• **Exercise directions**
Reproduce each of the following rows unchanged.

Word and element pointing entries

+++++

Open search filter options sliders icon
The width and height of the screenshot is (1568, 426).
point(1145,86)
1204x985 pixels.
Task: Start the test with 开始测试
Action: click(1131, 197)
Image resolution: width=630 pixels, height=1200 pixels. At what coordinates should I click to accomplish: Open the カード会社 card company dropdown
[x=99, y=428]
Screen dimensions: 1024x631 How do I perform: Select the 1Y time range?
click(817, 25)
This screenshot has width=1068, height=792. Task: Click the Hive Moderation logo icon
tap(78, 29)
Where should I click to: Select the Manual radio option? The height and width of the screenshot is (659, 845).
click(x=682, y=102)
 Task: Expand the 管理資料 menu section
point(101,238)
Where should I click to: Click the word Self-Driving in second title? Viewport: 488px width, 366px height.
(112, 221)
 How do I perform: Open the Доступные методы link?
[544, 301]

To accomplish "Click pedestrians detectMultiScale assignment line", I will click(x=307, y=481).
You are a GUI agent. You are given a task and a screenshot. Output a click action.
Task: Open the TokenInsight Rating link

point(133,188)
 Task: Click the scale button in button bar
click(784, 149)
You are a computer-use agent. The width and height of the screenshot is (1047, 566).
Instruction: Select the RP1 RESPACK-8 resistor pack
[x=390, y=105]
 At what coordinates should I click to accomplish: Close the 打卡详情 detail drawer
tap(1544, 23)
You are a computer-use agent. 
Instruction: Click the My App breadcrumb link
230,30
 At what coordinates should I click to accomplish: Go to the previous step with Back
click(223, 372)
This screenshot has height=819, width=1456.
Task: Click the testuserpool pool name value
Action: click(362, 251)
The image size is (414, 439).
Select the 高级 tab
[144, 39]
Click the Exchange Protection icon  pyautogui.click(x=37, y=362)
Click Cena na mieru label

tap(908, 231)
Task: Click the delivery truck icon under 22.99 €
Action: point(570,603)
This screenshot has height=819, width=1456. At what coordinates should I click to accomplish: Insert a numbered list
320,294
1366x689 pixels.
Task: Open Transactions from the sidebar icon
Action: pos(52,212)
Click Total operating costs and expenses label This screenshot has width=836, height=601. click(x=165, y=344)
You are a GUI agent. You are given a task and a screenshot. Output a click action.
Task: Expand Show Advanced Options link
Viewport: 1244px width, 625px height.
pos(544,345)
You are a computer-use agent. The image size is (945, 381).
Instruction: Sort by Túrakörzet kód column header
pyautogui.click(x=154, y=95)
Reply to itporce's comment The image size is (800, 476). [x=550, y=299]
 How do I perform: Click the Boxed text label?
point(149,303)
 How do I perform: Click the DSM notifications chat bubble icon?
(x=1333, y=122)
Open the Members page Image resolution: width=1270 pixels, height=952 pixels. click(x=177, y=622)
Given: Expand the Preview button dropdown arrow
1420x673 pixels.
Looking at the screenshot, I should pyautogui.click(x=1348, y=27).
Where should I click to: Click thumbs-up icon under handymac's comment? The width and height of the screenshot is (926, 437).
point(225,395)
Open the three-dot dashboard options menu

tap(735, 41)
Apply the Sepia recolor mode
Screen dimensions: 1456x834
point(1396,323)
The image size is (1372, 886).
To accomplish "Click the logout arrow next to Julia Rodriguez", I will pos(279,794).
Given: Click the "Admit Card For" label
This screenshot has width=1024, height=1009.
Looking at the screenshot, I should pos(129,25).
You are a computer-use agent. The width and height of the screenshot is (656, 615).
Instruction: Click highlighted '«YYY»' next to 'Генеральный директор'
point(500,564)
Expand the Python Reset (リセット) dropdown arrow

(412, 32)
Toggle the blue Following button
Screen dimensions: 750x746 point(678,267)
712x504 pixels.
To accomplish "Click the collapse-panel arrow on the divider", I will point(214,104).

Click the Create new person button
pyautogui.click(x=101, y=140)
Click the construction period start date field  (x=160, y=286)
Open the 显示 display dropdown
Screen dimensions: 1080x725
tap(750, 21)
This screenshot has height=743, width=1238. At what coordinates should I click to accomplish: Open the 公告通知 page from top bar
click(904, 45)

+++++

• **Finished answer**
Open search filter options sliders icon
The width and height of the screenshot is (1568, 426).
point(1145,86)
1204x985 pixels.
Task: Start the test with 开始测试
Action: click(1131, 197)
Image resolution: width=630 pixels, height=1200 pixels. At what coordinates should I click to accomplish: Open the カード会社 card company dropdown
[x=99, y=428]
Screen dimensions: 1024x631 How do I perform: Select the 1Y time range?
click(817, 25)
This screenshot has width=1068, height=792. Task: Click the Hive Moderation logo icon
tap(78, 29)
Where should I click to: Select the Manual radio option? The height and width of the screenshot is (659, 845).
click(x=682, y=102)
 Task: Expand the 管理資料 menu section
point(101,238)
Where should I click to: Click the word Self-Driving in second title? Viewport: 488px width, 366px height.
(112, 221)
 How do I perform: Open the Доступные методы link?
[544, 301]

To accomplish "Click pedestrians detectMultiScale assignment line", I will click(x=307, y=481).
You are a GUI agent. You are given a task and a screenshot. Output a click action.
Task: Open the TokenInsight Rating link

point(133,188)
 Task: Click the scale button in button bar
click(784, 149)
You are a computer-use agent. The width and height of the screenshot is (1047, 566).
Instruction: Select the RP1 RESPACK-8 resistor pack
[x=390, y=105]
 At what coordinates should I click to accomplish: Close the 打卡详情 detail drawer
tap(1544, 23)
You are a computer-use agent. 
Instruction: Click the My App breadcrumb link
230,30
 At what coordinates should I click to accomplish: Go to the previous step with Back
click(223, 372)
This screenshot has height=819, width=1456.
Task: Click the testuserpool pool name value
Action: click(362, 251)
The image size is (414, 439).
Select the 高级 tab
[144, 39]
Click the Exchange Protection icon  pyautogui.click(x=37, y=362)
Click Cena na mieru label

tap(908, 231)
Task: Click the delivery truck icon under 22.99 €
Action: point(570,603)
This screenshot has height=819, width=1456. At what coordinates should I click to accomplish: Insert a numbered list
320,294
1366x689 pixels.
Task: Open Transactions from the sidebar icon
Action: pos(52,212)
Click Total operating costs and expenses label This screenshot has width=836, height=601. click(x=165, y=344)
You are a GUI agent. You are given a task and a screenshot. Output a click action.
Task: Expand Show Advanced Options link
Viewport: 1244px width, 625px height.
pos(544,345)
You are a computer-use agent. The image size is (945, 381).
Instruction: Sort by Túrakörzet kód column header
pyautogui.click(x=154, y=95)
Reply to itporce's comment The image size is (800, 476). [x=550, y=299]
 How do I perform: Click the Boxed text label?
point(149,303)
 How do I perform: Click the DSM notifications chat bubble icon?
(x=1333, y=122)
Open the Members page Image resolution: width=1270 pixels, height=952 pixels. click(x=177, y=622)
Given: Expand the Preview button dropdown arrow
1420x673 pixels.
Looking at the screenshot, I should pyautogui.click(x=1348, y=27).
Where should I click to: Click thumbs-up icon under handymac's comment? The width and height of the screenshot is (926, 437).
point(225,395)
Open the three-dot dashboard options menu

tap(735, 41)
Apply the Sepia recolor mode
Screen dimensions: 1456x834
point(1396,323)
The image size is (1372, 886).
To accomplish "Click the logout arrow next to Julia Rodriguez", I will pos(279,794).
Given: Click the "Admit Card For" label
This screenshot has width=1024, height=1009.
Looking at the screenshot, I should pos(129,25).
You are a computer-use agent. The width and height of the screenshot is (656, 615).
Instruction: Click highlighted '«YYY»' next to 'Генеральный директор'
point(500,564)
Expand the Python Reset (リセット) dropdown arrow

(412, 32)
Toggle the blue Following button
Screen dimensions: 750x746 point(678,267)
712x504 pixels.
To accomplish "Click the collapse-panel arrow on the divider", I will point(214,104).

Click the Create new person button
pyautogui.click(x=101, y=140)
Click the construction period start date field  (x=160, y=286)
Open the 显示 display dropdown
Screen dimensions: 1080x725
tap(750, 21)
This screenshot has height=743, width=1238. At what coordinates should I click to accomplish: Open the 公告通知 page from top bar
click(904, 45)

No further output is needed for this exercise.